Continue the passage about the PUPPPs rash in pregnancy, picking up after its last sentence.

===== SELECTED PASSAGE =====

PUPPPS Rash During Pregnancy
PUPPPs, short for pruritic urticarial papules and plaques of pregnancy is the most common skin rash found in pregnant women. Normally occurring around 35 weeks gestation, PUPPPs tends to only happen to woman during her first pregnancy, and more commonly when she is expecting a boy. PUPPPS has many other names, most commonly is PEP (polymorphic eruption of pregnancy) found in the United Kingdom, late-onset prurigo of pregnancy, toxemic rash of pregnancy and toxic erythema of pregnancy. PUPPPs occurs in 1 out of 200 first-time pregnancies on average, and has extremely notable signs and symptoms.
The itchiest stage lasts about one week, however the itch ‘never really goes away’ as explained by previous sufferers. Even though PUPPPs is extremely uncomfortable, doctors and experts alike have not found any threats to mom or baby.
Signs and Symptoms of PUPPPs
Many women find that the itching part of PUPPPs is what is so difficult. Although, PUPPPs does cause distinguishing red marks on the abdomen, there are specific details a woman should pay attention too before diagnosis to determine whether or not she is suffering from this condition.

===== INPUT DATA =====

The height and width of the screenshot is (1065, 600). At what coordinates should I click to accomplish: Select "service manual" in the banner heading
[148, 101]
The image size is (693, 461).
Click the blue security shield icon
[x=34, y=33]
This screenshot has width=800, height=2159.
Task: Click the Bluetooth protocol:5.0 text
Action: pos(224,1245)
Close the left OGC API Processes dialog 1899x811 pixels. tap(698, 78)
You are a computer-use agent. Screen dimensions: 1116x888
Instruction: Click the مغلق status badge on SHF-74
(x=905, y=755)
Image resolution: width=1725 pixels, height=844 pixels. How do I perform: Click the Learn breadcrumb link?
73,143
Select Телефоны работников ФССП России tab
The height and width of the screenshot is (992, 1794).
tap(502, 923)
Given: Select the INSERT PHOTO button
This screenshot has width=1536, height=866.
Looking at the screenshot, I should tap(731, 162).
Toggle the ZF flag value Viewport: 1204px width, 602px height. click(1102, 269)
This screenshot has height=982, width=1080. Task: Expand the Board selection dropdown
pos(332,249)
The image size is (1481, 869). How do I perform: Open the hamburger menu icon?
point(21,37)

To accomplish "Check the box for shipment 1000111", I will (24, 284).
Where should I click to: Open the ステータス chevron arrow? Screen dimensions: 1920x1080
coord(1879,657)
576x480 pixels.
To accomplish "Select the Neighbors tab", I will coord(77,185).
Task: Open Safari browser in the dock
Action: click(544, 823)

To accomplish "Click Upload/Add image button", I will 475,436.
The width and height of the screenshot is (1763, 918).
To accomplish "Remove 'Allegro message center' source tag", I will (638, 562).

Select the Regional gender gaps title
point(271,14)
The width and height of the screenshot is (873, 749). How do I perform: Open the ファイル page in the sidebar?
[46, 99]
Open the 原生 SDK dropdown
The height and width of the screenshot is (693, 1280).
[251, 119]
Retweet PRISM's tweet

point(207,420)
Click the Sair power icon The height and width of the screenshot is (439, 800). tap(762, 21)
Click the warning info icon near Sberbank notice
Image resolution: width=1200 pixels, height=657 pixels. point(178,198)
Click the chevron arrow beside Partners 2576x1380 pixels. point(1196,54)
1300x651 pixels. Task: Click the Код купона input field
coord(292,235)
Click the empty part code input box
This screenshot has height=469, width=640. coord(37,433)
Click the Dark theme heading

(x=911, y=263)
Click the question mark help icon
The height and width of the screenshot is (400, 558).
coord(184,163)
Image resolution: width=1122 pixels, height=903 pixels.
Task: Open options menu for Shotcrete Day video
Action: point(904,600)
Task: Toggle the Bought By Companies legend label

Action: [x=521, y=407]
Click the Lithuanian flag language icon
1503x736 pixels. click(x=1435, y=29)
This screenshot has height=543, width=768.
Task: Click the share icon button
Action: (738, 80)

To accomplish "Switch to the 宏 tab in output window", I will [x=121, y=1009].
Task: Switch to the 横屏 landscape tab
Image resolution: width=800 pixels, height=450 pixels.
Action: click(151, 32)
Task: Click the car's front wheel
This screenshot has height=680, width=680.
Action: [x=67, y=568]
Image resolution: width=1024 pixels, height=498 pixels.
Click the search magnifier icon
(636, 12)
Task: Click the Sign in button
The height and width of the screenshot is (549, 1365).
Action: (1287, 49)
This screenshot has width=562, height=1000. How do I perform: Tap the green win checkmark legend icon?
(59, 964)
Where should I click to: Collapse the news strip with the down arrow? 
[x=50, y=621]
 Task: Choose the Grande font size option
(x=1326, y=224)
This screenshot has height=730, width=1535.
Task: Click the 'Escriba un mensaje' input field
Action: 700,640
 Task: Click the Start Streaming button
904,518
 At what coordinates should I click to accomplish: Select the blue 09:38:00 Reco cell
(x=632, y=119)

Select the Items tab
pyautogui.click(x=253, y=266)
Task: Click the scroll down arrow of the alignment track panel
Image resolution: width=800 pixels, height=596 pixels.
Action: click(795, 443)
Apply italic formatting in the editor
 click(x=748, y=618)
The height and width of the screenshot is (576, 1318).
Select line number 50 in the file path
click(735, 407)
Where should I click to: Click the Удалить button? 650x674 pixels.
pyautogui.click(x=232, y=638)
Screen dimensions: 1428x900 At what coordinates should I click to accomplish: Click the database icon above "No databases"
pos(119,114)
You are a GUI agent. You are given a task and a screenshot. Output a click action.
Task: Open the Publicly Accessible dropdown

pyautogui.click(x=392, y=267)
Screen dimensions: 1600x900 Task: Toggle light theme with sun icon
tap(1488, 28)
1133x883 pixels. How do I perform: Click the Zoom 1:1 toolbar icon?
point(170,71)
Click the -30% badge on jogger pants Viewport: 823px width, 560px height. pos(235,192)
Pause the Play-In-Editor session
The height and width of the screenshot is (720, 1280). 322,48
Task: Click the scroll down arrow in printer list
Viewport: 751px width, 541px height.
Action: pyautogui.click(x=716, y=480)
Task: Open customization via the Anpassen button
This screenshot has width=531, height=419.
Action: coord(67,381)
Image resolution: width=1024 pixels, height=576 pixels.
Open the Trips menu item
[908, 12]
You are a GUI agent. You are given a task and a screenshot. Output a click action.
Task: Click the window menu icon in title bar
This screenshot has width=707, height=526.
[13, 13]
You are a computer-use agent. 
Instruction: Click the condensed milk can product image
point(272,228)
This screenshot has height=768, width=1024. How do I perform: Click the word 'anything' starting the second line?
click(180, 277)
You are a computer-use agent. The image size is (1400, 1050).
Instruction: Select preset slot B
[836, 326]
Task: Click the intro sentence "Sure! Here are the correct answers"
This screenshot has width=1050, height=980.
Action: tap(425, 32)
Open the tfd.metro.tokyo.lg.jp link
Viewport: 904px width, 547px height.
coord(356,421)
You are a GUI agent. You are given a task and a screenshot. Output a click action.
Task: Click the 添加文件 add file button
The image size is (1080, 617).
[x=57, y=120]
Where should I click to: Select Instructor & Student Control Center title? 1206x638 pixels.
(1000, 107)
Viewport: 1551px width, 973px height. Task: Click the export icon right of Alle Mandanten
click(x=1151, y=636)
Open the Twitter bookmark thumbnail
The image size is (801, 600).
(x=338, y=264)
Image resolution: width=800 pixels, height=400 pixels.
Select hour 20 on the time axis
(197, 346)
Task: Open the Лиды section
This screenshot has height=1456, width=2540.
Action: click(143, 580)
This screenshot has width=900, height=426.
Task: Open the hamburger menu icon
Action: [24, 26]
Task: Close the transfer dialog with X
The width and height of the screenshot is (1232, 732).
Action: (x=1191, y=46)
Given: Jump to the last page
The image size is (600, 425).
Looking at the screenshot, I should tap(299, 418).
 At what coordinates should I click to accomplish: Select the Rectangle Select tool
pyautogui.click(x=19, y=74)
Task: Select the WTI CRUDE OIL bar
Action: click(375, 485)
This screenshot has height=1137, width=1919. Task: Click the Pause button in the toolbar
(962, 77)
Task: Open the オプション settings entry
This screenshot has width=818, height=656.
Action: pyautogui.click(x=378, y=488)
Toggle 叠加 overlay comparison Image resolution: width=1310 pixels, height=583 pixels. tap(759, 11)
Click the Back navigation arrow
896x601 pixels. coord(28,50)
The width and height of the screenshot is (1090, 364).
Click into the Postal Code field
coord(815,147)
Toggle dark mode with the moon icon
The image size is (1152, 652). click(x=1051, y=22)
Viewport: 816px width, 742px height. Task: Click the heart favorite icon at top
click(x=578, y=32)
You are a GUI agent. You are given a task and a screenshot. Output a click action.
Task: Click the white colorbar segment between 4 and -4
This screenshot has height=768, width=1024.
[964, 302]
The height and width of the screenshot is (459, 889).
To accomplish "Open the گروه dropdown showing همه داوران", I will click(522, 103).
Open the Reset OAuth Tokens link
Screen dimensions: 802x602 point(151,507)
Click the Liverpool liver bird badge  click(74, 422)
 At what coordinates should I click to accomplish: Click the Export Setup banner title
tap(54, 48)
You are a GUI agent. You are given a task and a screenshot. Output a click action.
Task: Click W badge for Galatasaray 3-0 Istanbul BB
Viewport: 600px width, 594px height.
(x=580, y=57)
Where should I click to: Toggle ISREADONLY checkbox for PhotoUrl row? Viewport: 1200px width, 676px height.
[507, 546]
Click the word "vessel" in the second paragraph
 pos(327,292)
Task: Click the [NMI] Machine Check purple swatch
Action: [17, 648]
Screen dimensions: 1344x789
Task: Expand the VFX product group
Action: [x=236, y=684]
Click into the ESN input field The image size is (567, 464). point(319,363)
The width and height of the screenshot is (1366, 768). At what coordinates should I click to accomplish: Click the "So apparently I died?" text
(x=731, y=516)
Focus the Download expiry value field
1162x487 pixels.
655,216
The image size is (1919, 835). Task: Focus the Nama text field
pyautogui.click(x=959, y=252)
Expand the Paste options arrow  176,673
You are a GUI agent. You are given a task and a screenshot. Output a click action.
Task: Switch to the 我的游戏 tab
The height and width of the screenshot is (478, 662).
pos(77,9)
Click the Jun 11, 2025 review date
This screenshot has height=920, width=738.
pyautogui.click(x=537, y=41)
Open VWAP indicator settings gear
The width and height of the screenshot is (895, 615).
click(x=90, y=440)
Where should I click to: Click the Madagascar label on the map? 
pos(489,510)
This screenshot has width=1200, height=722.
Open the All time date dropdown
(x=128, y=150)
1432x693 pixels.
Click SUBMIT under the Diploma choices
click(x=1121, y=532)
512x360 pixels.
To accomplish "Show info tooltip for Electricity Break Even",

=====

• _ANSWER BELOW_
- Color appearance changes over time
- Very itchy
- Small blisters
- Eczema-like lesions
- Appears on abdomen first
- Is not found on the belly button
- Stretching of the skin, stretch marks are generally the first sign
The appearance of PUPPPs has been described as bumpy, itchy papules that turn to red, scalded skin with welts over time. They begin as though they are stretch marks, then as time passes, the rash begins to become bumpy, red, and bigger. As mentioned above, oddly there is never a rash on the belly button, only around it on the abdomen. From the abdomen, the rash will begin to spread to all parts of the body including the chest, legs, feet, neck, armpits and face of the expectant mother.
Cause of PUPPPs
Unfortunately there is no known cause of PUPPPs, however experts and doctors do see similarities in cases. These similarities, although they are not specific causes, include:
- Women carrying boys (70% of sufferers deliver boys)
- First pregnancy
- Carrying multiples (twins, triplets, etc.)
One thing that most experts agree on is that this is a pregnancy-related condition. It only happens to women during their first pregnancy, and generally when they are carrying either multiples or males. If a woman is at or past her term (37 weeks) she may or may not want to consider being induced to help the condition.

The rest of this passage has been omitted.